El teatro, que agoniza, se diferencia del cine en que la mayor parte de lo que cuenta lo hace con palabras, mientras que el cine lo expresa con imágenes. Es más fácil leer cine que escuchar teatro, porque una imagen contiene muchas palabras y normalmente es más fácil de leer. Salvo que el director de la película sea uno de esos extravagantes genios, que suelen premiar los más eruditos, que podrían haber querido decir cualquier cosa, tal y como lo dicen, para cuantos lo miran puede entenderse como el observador prefiera y a la gente le gusta: a) acreditar su inteligencia, por medio de entender lo que los demás no son capaces y b) de modo que ese entendimiento sea exclusivo, para tener el placer adicional de haber entendido lo que nadie entiende, o haber entendido bien lo que los demás entienden mal.
Nos encanta asegurar que todos somos iguales –cosa que sólo básicamente es cierta-, pero nada más que por si acaso, es decir, para partir de la seguridad de que no somos menos que otro, y, en seguida, emprendemos la búsqueda de los elementos diferenciadores que nos identifican respecto de los demás.
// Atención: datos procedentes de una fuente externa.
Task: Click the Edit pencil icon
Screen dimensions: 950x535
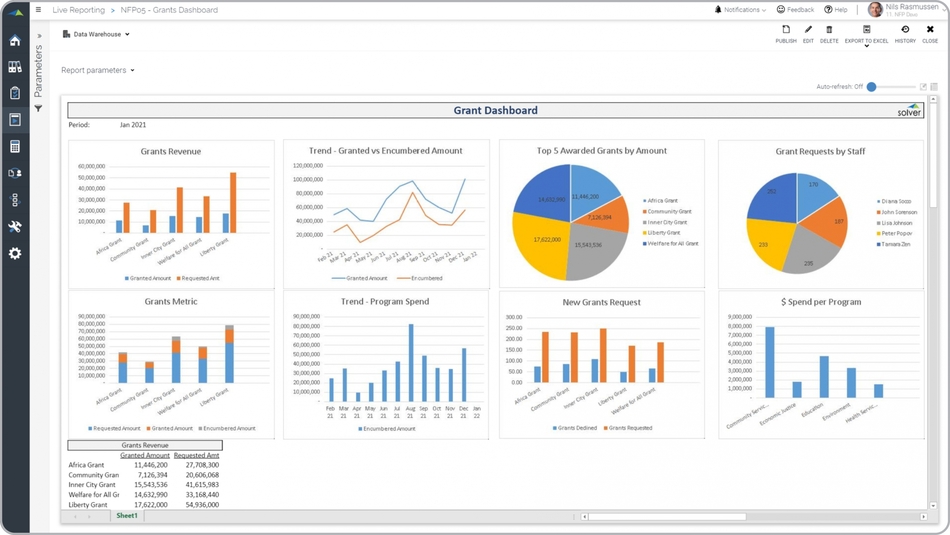Action: (808, 31)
Es evidente que quienes de nuestro entorno proclaman su adhesión a las declaraciones de derechos humanos, no los reconocen todos según la brillante y expresiva declaración de su existencia y aplicabilidad inmediata a los top manta que huyen, con sus pequeñas almadrabas de películas pirata, de una divertida policía municipal que en cambio los tolera con benevolencia comprensiva.